<<<<
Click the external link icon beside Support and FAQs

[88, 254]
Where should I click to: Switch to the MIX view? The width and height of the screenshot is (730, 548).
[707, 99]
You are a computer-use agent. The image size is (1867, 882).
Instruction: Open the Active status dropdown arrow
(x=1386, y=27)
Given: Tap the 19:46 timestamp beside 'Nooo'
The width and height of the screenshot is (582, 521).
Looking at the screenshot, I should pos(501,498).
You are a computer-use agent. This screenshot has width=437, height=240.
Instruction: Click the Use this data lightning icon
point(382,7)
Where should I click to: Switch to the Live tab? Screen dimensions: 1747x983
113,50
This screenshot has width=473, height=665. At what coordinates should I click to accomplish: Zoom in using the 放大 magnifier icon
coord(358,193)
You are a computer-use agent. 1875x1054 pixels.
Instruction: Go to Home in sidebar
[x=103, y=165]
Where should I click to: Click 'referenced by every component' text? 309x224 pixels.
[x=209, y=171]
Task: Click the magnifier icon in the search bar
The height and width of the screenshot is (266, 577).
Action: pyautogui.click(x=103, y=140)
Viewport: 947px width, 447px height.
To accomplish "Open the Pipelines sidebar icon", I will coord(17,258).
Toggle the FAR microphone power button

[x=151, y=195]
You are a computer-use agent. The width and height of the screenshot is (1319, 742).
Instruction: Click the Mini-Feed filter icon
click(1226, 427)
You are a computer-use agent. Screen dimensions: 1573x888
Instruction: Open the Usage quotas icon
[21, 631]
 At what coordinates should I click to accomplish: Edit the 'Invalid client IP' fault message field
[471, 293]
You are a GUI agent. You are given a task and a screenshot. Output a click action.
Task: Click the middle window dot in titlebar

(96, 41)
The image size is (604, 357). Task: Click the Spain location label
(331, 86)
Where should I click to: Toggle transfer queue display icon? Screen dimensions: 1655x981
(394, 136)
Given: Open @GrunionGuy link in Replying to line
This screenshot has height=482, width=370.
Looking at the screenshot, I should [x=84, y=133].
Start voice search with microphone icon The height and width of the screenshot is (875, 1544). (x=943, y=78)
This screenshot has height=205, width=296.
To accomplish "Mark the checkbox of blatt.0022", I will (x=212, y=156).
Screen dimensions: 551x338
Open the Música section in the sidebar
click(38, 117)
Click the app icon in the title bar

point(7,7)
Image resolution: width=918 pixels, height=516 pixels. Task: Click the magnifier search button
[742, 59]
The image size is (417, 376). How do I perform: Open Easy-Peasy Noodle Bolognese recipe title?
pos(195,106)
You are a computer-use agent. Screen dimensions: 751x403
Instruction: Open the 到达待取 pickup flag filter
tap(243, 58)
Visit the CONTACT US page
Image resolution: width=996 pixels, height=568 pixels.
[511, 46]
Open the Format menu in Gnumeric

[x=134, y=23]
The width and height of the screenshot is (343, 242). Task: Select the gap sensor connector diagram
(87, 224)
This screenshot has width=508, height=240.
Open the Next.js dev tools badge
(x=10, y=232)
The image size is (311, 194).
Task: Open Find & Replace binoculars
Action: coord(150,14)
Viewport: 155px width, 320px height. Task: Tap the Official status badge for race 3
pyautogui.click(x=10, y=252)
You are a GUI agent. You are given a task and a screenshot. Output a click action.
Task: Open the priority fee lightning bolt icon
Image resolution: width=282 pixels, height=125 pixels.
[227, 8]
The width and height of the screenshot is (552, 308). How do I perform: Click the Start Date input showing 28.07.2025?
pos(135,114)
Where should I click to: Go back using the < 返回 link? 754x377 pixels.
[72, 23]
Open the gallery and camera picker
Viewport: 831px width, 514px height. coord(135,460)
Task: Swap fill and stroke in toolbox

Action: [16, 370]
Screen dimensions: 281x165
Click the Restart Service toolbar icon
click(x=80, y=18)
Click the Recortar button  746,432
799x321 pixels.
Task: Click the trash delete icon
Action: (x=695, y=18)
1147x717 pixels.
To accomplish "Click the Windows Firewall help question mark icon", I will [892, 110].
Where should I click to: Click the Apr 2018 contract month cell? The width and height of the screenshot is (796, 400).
>>>>
▶ [SHORT EXERCISE] Please pull out the lines from the one containing "Where should I click to: Go" up to and including the last line of the entries above, and reproduce them without any change.

▶ [THE SOLUTION]
Where should I click to: Go back using the < 返回 link? 754x377 pixels.
[72, 23]
Open the gallery and camera picker
Viewport: 831px width, 514px height. coord(135,460)
Task: Swap fill and stroke in toolbox

Action: [16, 370]
Screen dimensions: 281x165
Click the Restart Service toolbar icon
click(x=80, y=18)
Click the Recortar button  746,432
799x321 pixels.
Task: Click the trash delete icon
Action: (x=695, y=18)
1147x717 pixels.
To accomplish "Click the Windows Firewall help question mark icon", I will [892, 110].
Where should I click to: Click the Apr 2018 contract month cell? The width and height of the screenshot is (796, 400).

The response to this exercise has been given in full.